■ Provided text ■

====================

Where have you experienced (apart from the present day) the desire to be with the one/ones you love? Maybe the separation was because of a long-distance romance. Perhaps it was the period of your engagement–the time in which you were waiting, preparing and longing to be fully one in marriage with your spouse. Perhaps it was a separation of parent from child or sibling from sibling, when lives, education and careers had created separation from those we love most.

For me, I think of when my husband and I lived apart before and during our engagement. In England, a little is a long way, so the three-hour train ride from Nottingham to Manchester seemed as far as the length of the country! What a joy it was when we finally lived in the same city. How much more joy when, after we were finally married, we were able to move in together and begin life as husband and wife.

Read 1 Thessalonians 2:17 3:13
This part of Paul’s letter to the Thessalonian church is full of passion, desire and a hunger for intimacy. Paul was no standoff apostle who kept his cards close to his chest. No! Here we see the abounding love Paul has for this church, revealing more and more of the character of the familial metaphors he used in Chapter 2 (i.e., ones of brothers and sisters, father and children, and mother and nursing child).

First, we hear of Paul’s eagerness to be with his church (vv. 17–20). He describes the loss of their separation as being orphaned (which in Greek can refer to parents losing their children as well as vice versa). They tried to get to Thessalonica, but were prevented. We don’t know what blocked them, only that Paul discerned it was of satanic origin (v. 18). Something happened, which forced their plans to change.

Second, we hear that eventually Paul and those with him decided to send Timothy to visit, build them up in their faith–especially in the persecutions they were facing–and find out whether they had remained faithful or had been led astray (3:1–5). To hear the latest news from Thessalonica took months! Today we can instantly message someone on the other side of the globe with our latest news, but Paul could have gone even a year or more without hearing from these believers. It was time for a catch up.

====================

■ Data extract ■

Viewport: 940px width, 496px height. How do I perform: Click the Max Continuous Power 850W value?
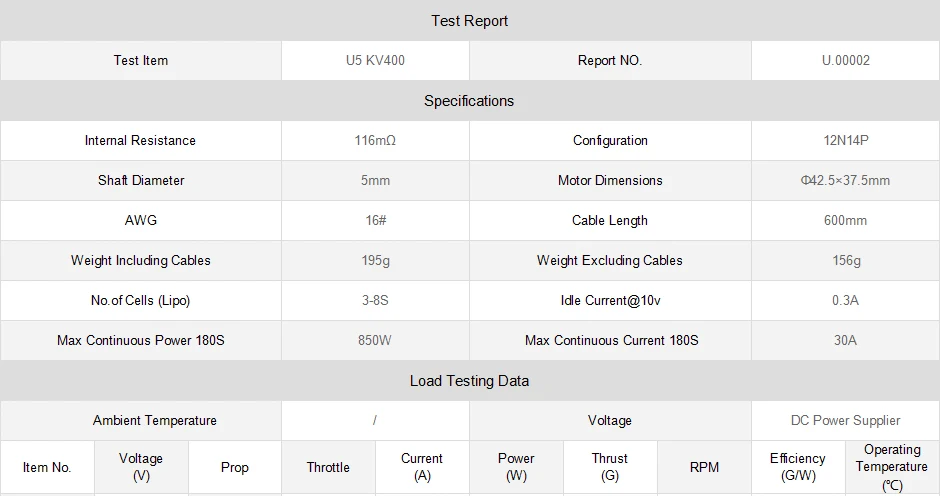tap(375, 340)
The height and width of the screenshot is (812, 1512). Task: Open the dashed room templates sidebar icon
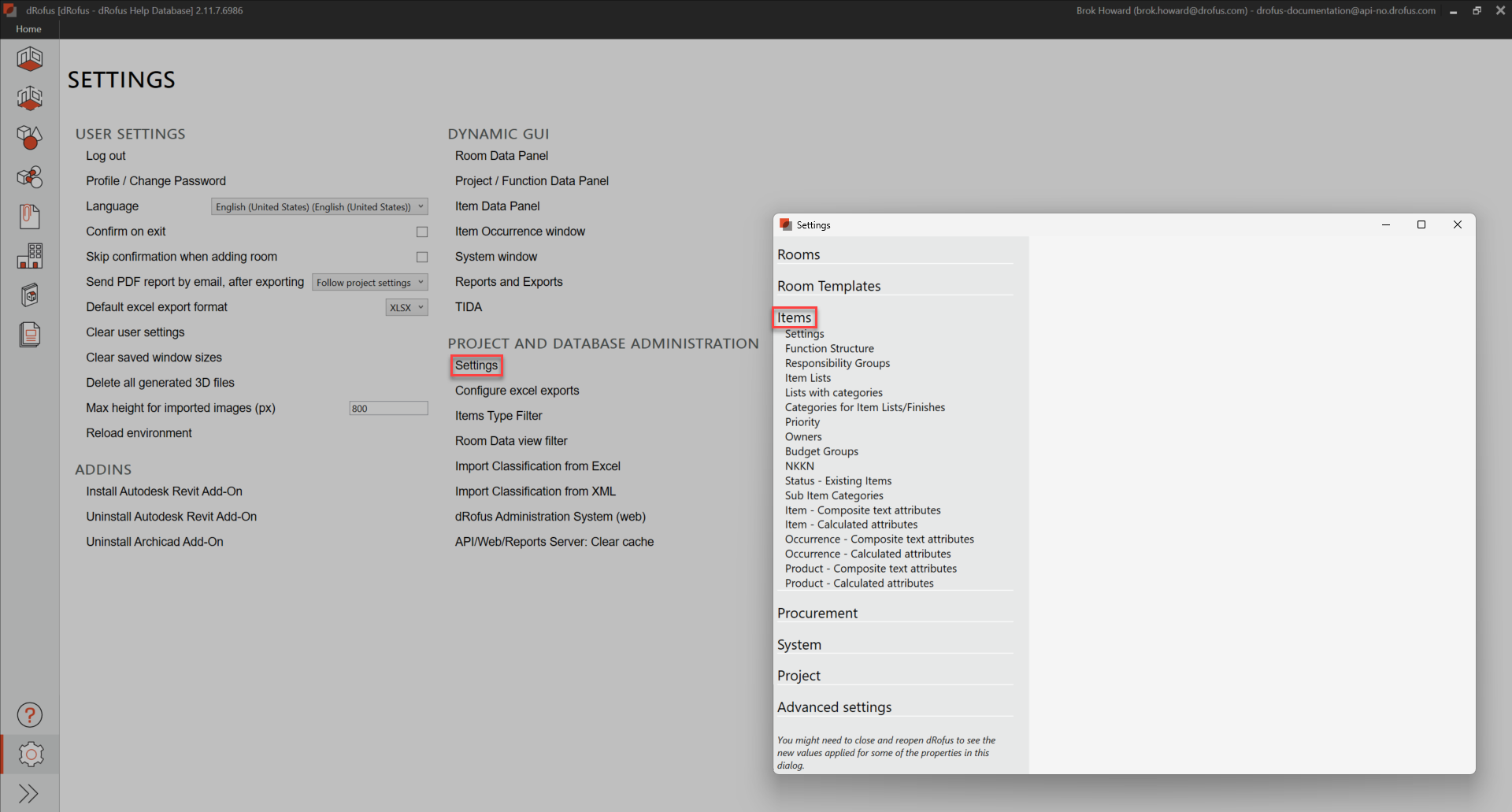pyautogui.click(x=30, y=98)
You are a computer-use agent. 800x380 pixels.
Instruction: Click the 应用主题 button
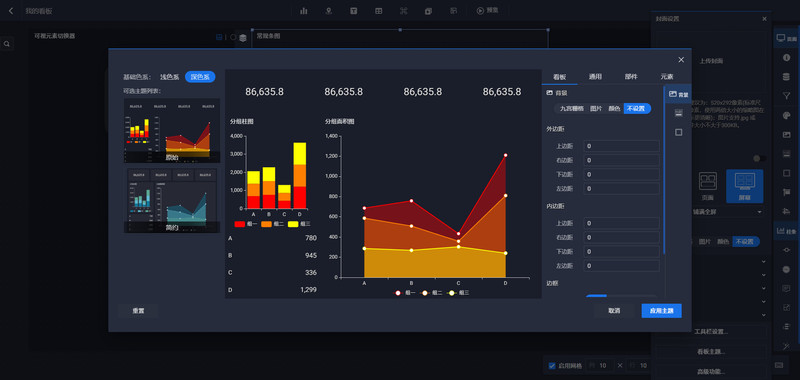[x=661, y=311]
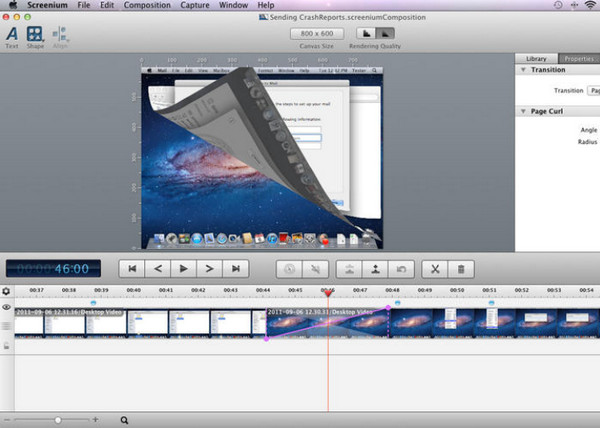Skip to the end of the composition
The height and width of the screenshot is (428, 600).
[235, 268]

====================

■ Complete the following ■
1. Answer these from the reflection on 1 Thessalonians:
(a) How long was the train ride from Nottingham to Manchester?
(b) Whom did Paul and those with him send to visit the church in Thessalonica?
(c) What does Paul compare the loss of their separation to?
2. Reproduce word for word the passage of the reflection on 1 Thessalonians starting with "First, we hear" and going on through "plans to change.".
The rows have no connection to the reflection on 1 Thessalonians.

■ Responses to the exercise ■
1.
(a) Three hours.
(b) Timothy.
(c) Being orphaned.

2.
First, we hear of Paul’s eagerness to be with his church (vv. 17–20). He describes the loss of their separation as being orphaned (which in Greek can refer to parents losing their children as well as vice versa). They tried to get to Thessalonica, but were prevented. We don’t know what blocked them, only that Paul discerned it was of satanic origin (v. 18). Something happened, which forced their plans to change.